Sinn Féin wins Irish election and seeks far-left coalition

Sinn Féin leader Mary Lou McDonald (above centre), the big winner of last week’s Irish general election, with IRA godfathers Gerry Adams and the late Martin McGuinness

Sinn Féin – political wing of the terrorist IRA – has emerged as largest single-party from the Irish general election, and is now trying to forge a coalition with two leftwing partners – the Greens and the ultra-left party People Before Profit (whose origins in the Socialist Workers Party). It’s not yet clear whether PBP will bring along the other far left parties with whom it formed a joint slate in last week’s elections.

Between them Sinn Féin, the Greens and the far left have 54 members in the new Irish Parliament. While 80 seats are needed for an overall majority, Sinn Féin hope that the remaining parties and independents would be so divided among themselves that this block of 54 could be the core of a new governing coalition. Yet a stable government would surely depend on an agreement with Fianna Fáil, the party that grew out of the anti-treaty IRA in the 1922-23 Irish Civil War, but which has usually distanced itself from the Provisional IRA and its political front in recent years.

Fianna Fáil’s 37 MPs (excluding the Speaker) would give a Sinn Féin domnated coalition with the Greens and far left a total of 91 seats – a comfortable working majority – but reaching agreement ought to be tricky, given that Fianna Fáil leader Micheál Martin had pledged during the election campaign not to work with Sinn Féin.

The two old establishment parties – Fianna Fáil and Fine Gael – have 72 seats between them, but an ‘old gang’ coalition of this sort might seem like a kick in the teeth for voters who clearly opted for change.

Many non-Irish readers might be mystified by the failure of Fine Gael leader and outgoing prime minister Leo Varadkar, whose apparent triumph in last year’s Brexit negotiations with Boris Johnson seemed to bring the destruction of the Union, and Dublin’s dream of a ‘United Ireland’ closer than ever.

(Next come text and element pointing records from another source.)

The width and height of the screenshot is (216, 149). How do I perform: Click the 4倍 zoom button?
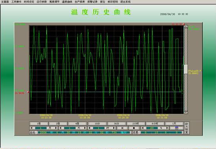click(77, 123)
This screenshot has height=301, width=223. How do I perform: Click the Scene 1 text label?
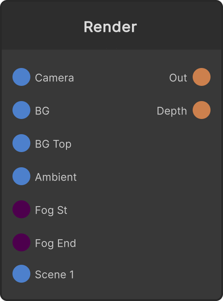[x=54, y=275]
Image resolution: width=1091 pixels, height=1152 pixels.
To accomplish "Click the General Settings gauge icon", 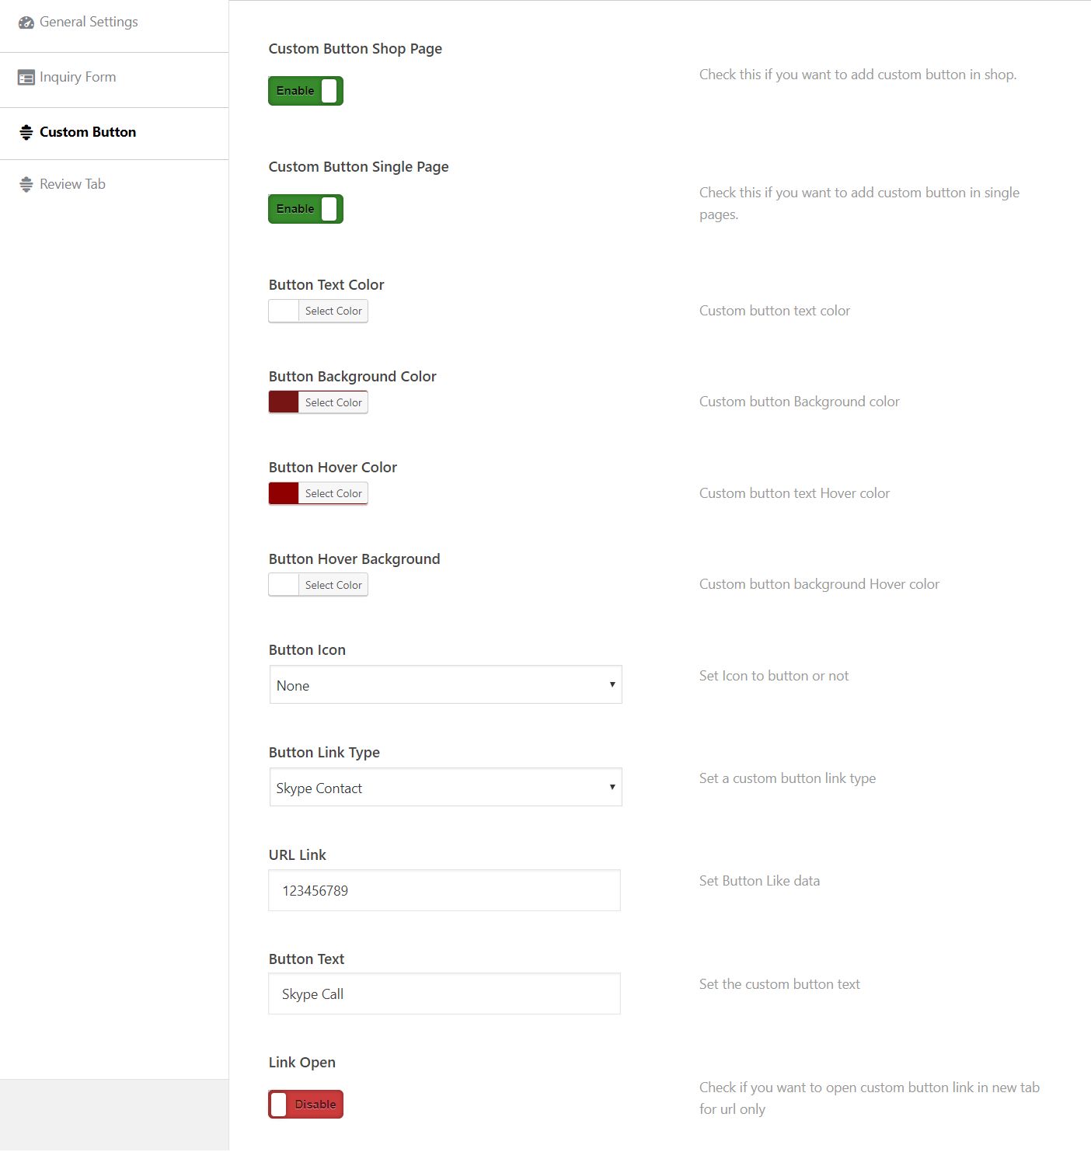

Outgoing Prime Minister Leo Varadkar (above right) seemed to have triumphed in Brexit negotiations with Boris Johnson, but has been decisively rejected by Irish voters.

Yet back home Varadkar was facing some of the same troubles that beset the former UK Prime Minister Theresa May. Ireland is no longer seen by the Irish as having benefited from an ‘economic miracle’. As in London, there is a housing crisis for young people, but again as in London most young voters have in response opted for the far left, choosing to ignore the parallel crises caused by mass immigration that has made Dublin unrecognisable in recent years.

Sinn Féin, which once played an ambiguous role, posing to European leftists as a socialist revolutionary movement, while presenting itself to the Irish diaspora in the USA as a traditional nationalist party sharing their social conservatism, has now reinvented itself inambiguously as a socially liberal party, ticking all the correct trendy boxes, though still unapologetic – indeed proud – of the IRA’s bloody record of murder and mayhem.

As with many such populist insurgencies, government might prove a trickier business than rhetorical opposition, and we have yet to see precisely how the new coalition will stack up a governing majority.